Data:
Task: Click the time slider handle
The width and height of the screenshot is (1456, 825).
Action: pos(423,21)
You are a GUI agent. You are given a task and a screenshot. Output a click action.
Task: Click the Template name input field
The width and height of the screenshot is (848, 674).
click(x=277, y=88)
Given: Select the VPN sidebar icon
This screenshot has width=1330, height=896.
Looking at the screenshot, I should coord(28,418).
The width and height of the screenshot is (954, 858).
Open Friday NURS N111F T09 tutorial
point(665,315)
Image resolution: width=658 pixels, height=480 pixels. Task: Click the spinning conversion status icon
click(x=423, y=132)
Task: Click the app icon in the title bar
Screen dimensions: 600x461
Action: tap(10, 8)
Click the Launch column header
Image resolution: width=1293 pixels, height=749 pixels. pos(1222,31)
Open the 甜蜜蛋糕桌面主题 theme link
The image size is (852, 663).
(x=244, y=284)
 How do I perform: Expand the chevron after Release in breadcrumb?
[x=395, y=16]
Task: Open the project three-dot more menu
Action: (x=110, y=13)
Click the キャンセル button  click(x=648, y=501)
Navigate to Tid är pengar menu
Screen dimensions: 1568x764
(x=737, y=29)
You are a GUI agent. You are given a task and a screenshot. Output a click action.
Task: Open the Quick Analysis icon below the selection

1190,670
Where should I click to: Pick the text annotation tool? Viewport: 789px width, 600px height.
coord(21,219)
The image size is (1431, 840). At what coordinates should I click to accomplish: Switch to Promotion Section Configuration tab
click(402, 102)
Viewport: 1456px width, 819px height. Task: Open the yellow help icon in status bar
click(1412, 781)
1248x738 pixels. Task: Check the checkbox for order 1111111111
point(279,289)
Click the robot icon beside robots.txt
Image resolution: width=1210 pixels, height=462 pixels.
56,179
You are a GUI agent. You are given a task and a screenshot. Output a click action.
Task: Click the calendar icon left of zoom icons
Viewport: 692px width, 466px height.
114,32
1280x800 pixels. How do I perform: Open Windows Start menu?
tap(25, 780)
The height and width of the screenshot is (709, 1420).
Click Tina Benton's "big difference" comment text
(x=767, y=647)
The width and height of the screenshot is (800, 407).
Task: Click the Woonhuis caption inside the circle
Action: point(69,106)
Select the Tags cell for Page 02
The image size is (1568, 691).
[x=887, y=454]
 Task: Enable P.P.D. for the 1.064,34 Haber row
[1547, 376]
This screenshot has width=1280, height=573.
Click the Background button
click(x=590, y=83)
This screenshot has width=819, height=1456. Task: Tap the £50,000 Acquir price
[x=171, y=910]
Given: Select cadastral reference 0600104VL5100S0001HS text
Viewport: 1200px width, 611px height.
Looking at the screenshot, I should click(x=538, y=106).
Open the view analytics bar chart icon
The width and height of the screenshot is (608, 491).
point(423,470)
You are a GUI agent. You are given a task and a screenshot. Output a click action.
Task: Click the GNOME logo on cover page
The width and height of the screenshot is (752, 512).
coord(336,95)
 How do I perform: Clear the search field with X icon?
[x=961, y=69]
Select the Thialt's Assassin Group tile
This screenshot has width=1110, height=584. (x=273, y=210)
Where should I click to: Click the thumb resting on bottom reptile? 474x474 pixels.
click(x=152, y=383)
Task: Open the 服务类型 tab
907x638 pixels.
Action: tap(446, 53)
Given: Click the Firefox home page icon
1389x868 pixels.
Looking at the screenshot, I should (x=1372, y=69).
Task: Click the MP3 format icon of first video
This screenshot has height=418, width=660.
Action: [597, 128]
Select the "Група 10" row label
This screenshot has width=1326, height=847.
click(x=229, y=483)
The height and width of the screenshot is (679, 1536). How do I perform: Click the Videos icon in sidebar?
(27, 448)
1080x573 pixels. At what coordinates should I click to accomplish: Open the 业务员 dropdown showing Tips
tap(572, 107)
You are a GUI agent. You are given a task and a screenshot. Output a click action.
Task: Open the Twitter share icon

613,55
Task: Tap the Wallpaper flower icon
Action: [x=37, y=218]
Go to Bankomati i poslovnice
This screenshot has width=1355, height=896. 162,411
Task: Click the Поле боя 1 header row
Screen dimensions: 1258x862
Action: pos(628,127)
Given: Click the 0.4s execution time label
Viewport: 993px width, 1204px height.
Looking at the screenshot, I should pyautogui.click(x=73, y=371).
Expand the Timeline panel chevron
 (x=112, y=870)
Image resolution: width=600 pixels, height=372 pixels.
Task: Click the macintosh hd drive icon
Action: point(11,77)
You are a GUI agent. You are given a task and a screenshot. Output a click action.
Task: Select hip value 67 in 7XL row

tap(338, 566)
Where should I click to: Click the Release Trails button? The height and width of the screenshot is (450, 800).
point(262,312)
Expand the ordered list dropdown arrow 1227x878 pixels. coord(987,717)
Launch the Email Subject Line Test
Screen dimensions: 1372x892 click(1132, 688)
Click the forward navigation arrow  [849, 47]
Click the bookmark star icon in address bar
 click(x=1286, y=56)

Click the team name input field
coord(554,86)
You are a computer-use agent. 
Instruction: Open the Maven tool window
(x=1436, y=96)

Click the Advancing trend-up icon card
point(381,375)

Exercise instructions: Locate each line in the records that contains the string "perform", and copy every such line in full.

The response:
 How do I perform: Expand the chevron after Release in breadcrumb?
1280x800 pixels. How do I perform: Open Windows Start menu?
 How do I perform: Clear the search field with X icon?
The height and width of the screenshot is (679, 1536). How do I perform: Click the Videos icon in sidebar?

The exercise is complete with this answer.